--- Data supplied ---
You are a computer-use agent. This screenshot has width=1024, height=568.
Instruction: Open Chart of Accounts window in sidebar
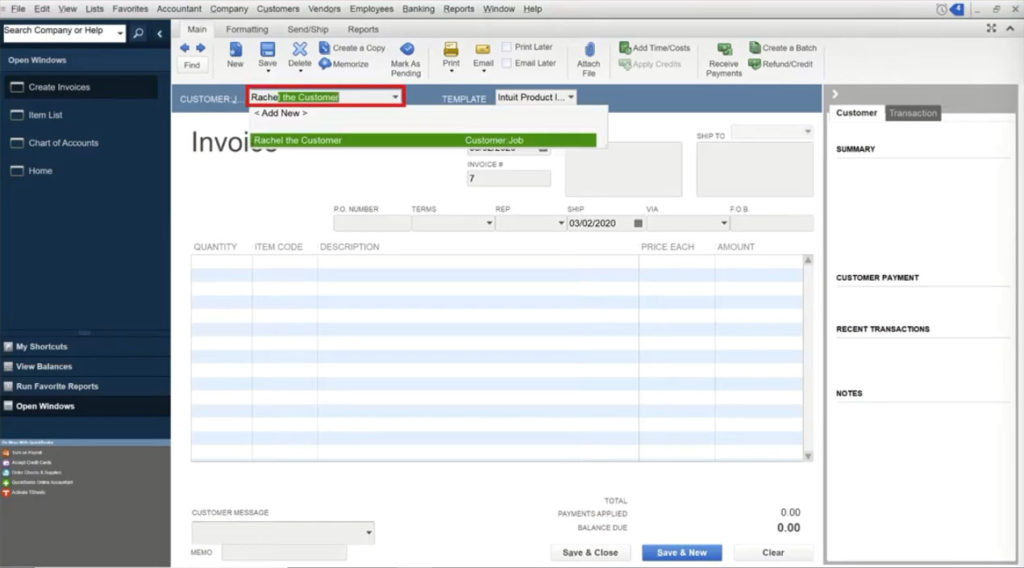click(x=63, y=143)
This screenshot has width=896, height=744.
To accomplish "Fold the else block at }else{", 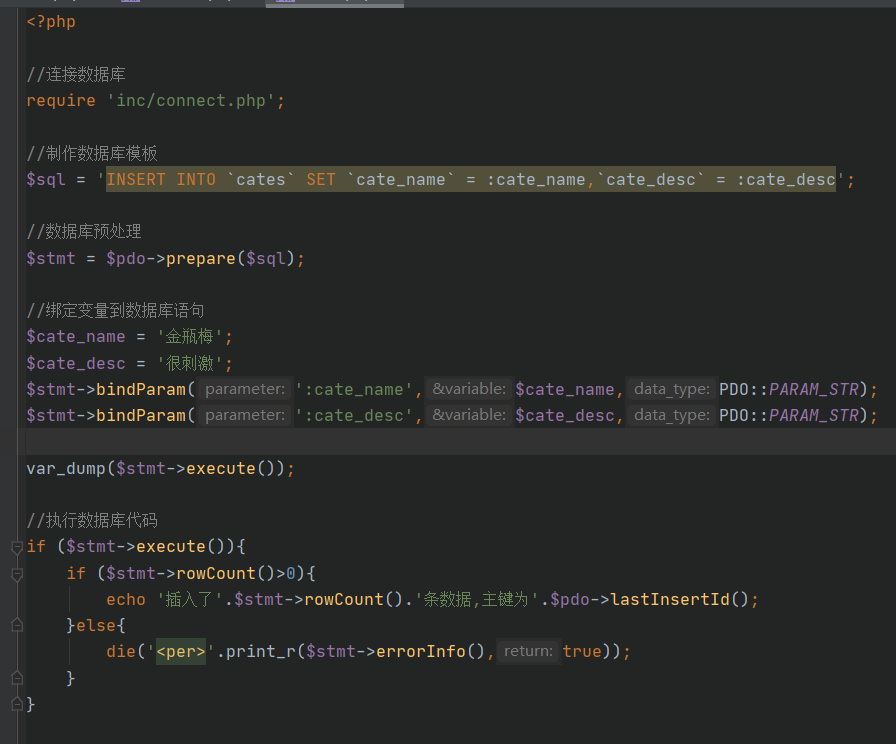I will (x=16, y=625).
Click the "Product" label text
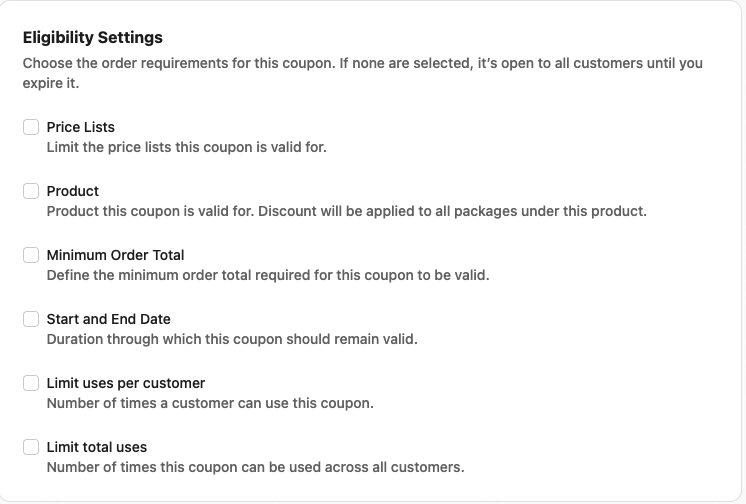The height and width of the screenshot is (504, 746). click(x=73, y=191)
---
Your goal:
Note down each line above where the word "This" occurs.

The answer:
You are a computer-use agent. This screenshot has width=1024, height=568.
This screenshot has width=896, height=744.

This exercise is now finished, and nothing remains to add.